Editor at The Atlantic talks medicine, politics
What do medicine, media and politics have in common? Well, Dr. James Hamblin.
Around 100 students and faculty sat in the lower Hanszen College commons on Feb. 21 to hear Hamblin speak about the intersection between medicine and the media.
Hamblin’s talk centered around media usage in today’s society and improving current discourses.
“The context in which people understand is coming more and more through our phones,” Hamblin said. “The internet tends to drive us towards ultra simplicity.”
Hamblin spoke on people’s obsession with what is new and their desire to constantly be updated, linking this desire with problems facing public health.
“We live in this artificial system of urgency and newness where everyone wants to be talking about what’s new and not what is actually the best to be reading,” Hamblin said. “It’s a problem for public health when things aren’t changing all the time. We need to keep it new and exciting. We need a new generation of minds to keep things interesting and exciting.”
Not only an MD, Hamblin is also senior editor for The Atlantic and the host of the video series "If Our Bodies Could Talk." In 2016, he was moderator at the launch of the White House Precision Medicine Initiative where he interviewed former President Barack Obama. He is also a past Yale University Poynter Fellow in journalism and has been named among the 140 people to follow on Twitter by Time.

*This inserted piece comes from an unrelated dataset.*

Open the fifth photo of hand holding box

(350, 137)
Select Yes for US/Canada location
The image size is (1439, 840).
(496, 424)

He discussed his career as a doctor who decided to pursue his interest in media.
“I kind of learned journalism on the fly and I know a lot about medicine and science but I still very much think of myself as someone wanting to perfect how to do good in the world,” Hamblin said.

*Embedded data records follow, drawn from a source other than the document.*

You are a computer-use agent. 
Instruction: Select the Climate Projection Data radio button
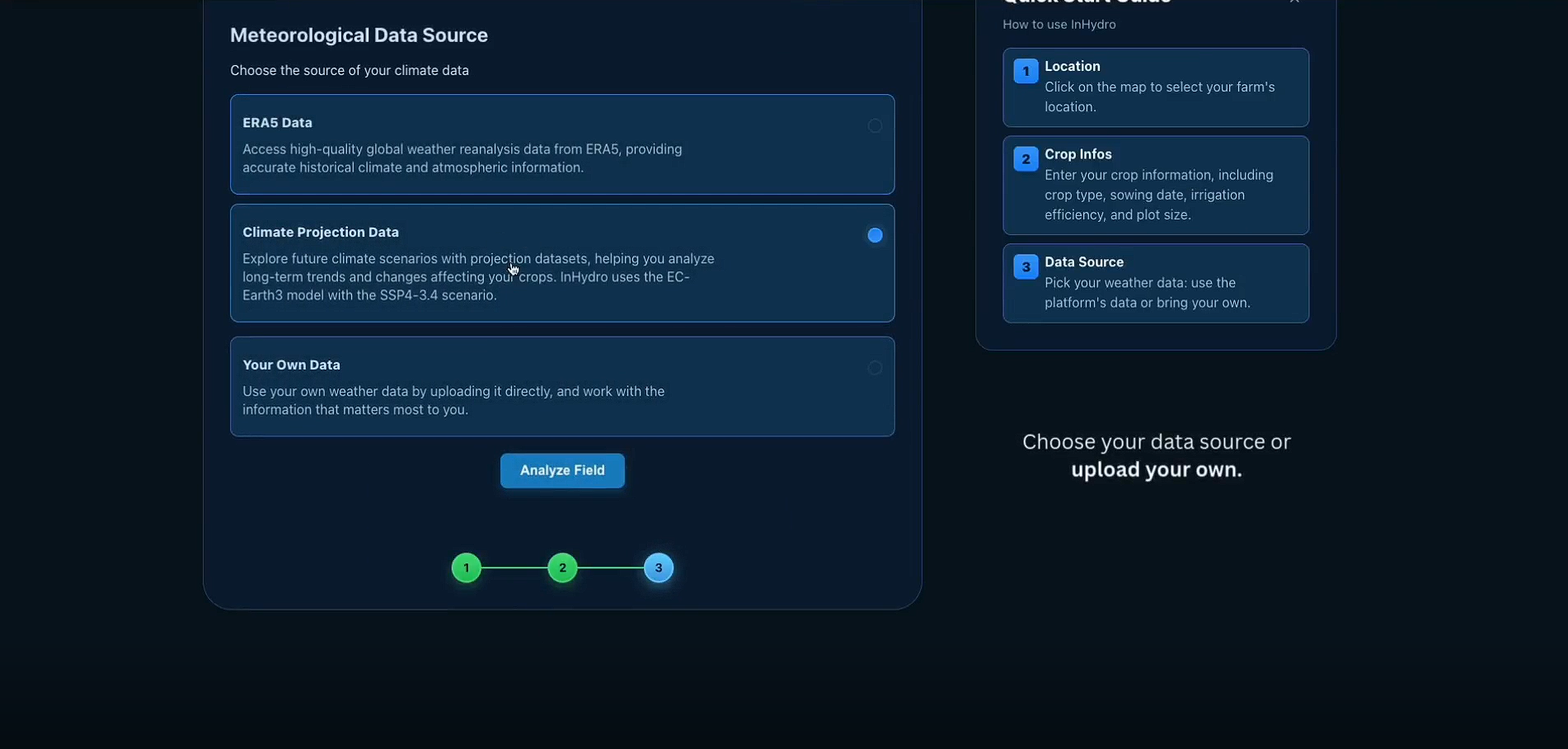click(875, 235)
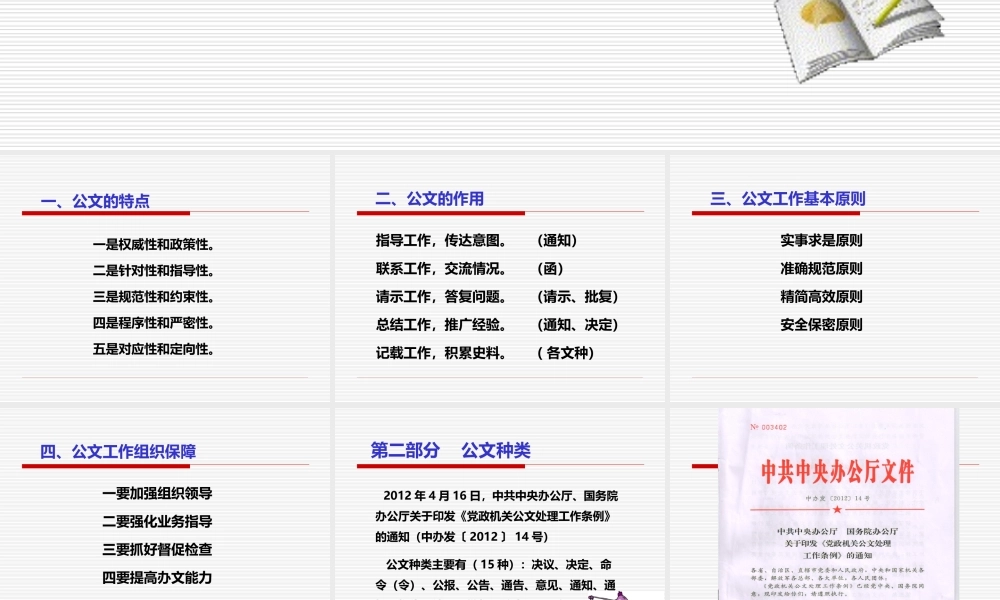The height and width of the screenshot is (600, 1000).
Task: Select 安全保密原则 in the principles list
Action: pos(822,324)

Hamblin said his interest in media led him to a future even he didn’t expect.
“This [talk] is probably more political than you thought it would be, and this is never the direction I thought I would be going in either,” Hamblin said. “I went to medicine thinking I need to figure out how to have a meaningful impact on health, and it led me here.”
Head fellow Yuna Choi is on a team of six Hanszen fellows who chose James Hamblin as speaker.

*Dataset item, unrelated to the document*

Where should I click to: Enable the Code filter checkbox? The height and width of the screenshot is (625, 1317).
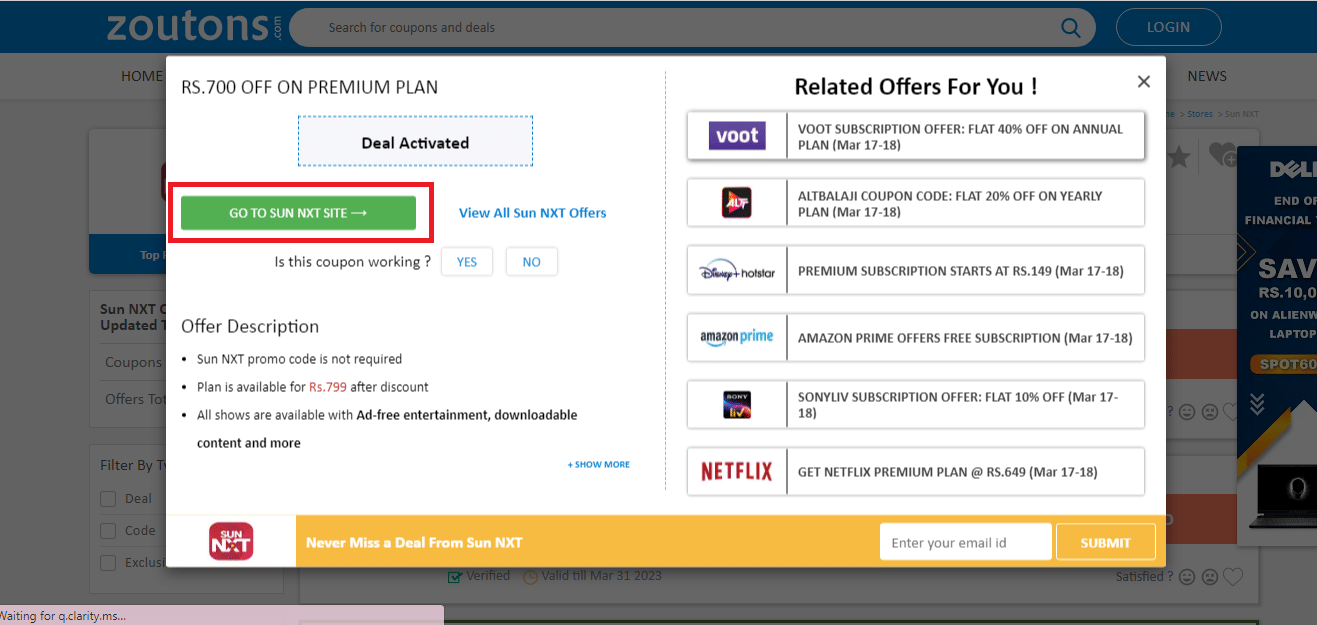(108, 530)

“It was really interesting to us that he was both an MD and a journalist,” Choi, a senior, said. “We thought he would be able to reach a large crowd at Rice because of his expertise in these two fields.”
Hanszen President Jack Toups said he was looking forward to Hanszen’s annual speaker event..
“We are lucky to have a large fellows endowment and have these great speakers,” Toups, a senior, said. “Going into it, I was a little surprised at how media-centered it seemed as opposed to med-centered, but I feel like I learned a lot more because of it.”
Elizabeth Myong, a Hanszen senior who said she has been a fan of Hamblin for years, said she was excited to hear Hamblin speak.
“As one of the few students interested in journalism at Rice, what drew me in was that he was a figure I could trust,” Myong said. “He spoke on the lack of trust in the media and I think it was really relevant in terms of politics and society right now.”
Hamblin ended his speech with a Q&A session with the audience. When asked if recent problems such as the decay of trust in media, massive health disparities and major lobbying in congress were signs of America’s ultimate decline, Hamblin answered that he believes in the importance of face-to-face interactions.
“If we could get back to having meaningful interactions with people who disagree, we will be okay.”